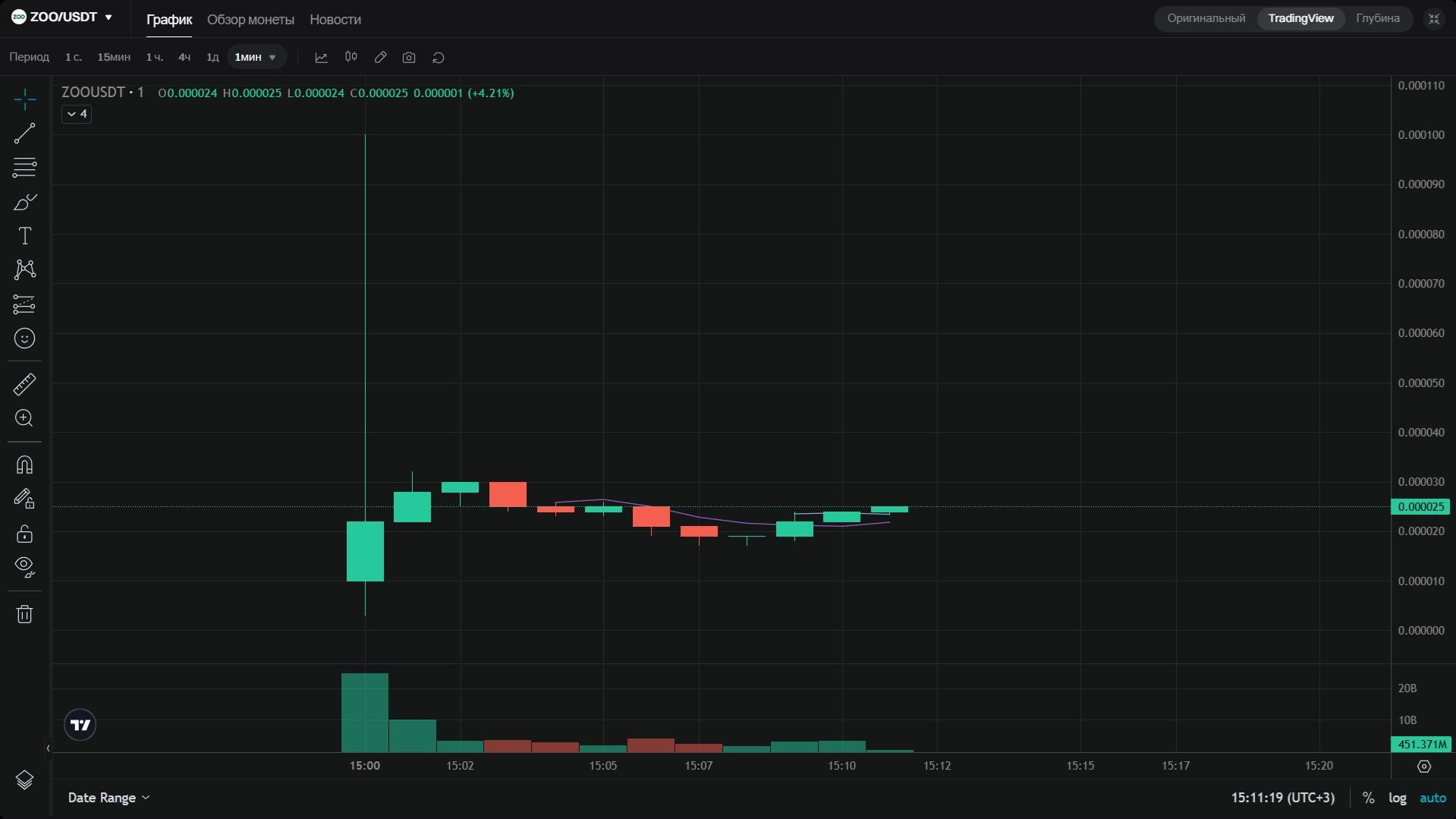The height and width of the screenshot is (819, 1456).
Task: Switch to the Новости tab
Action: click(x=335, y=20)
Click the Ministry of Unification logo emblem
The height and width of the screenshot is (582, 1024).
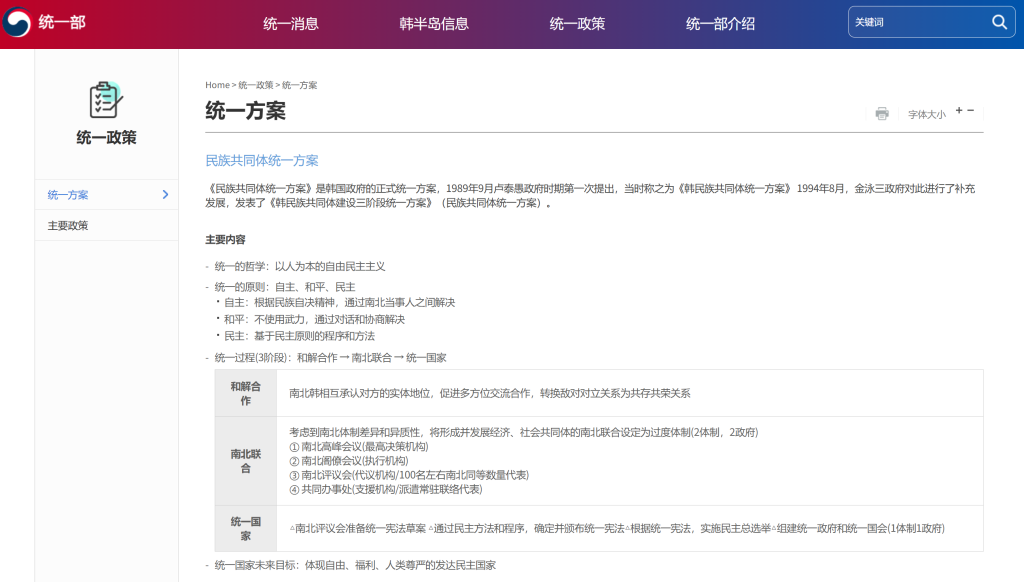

What is needed: Quote verbatim every line starting at the line that contains "Click the Ministry of Unification logo emblem" and ending with the last line of the records; omit all pictures.

Exercise solution:
Click the Ministry of Unification logo emblem
The height and width of the screenshot is (582, 1024).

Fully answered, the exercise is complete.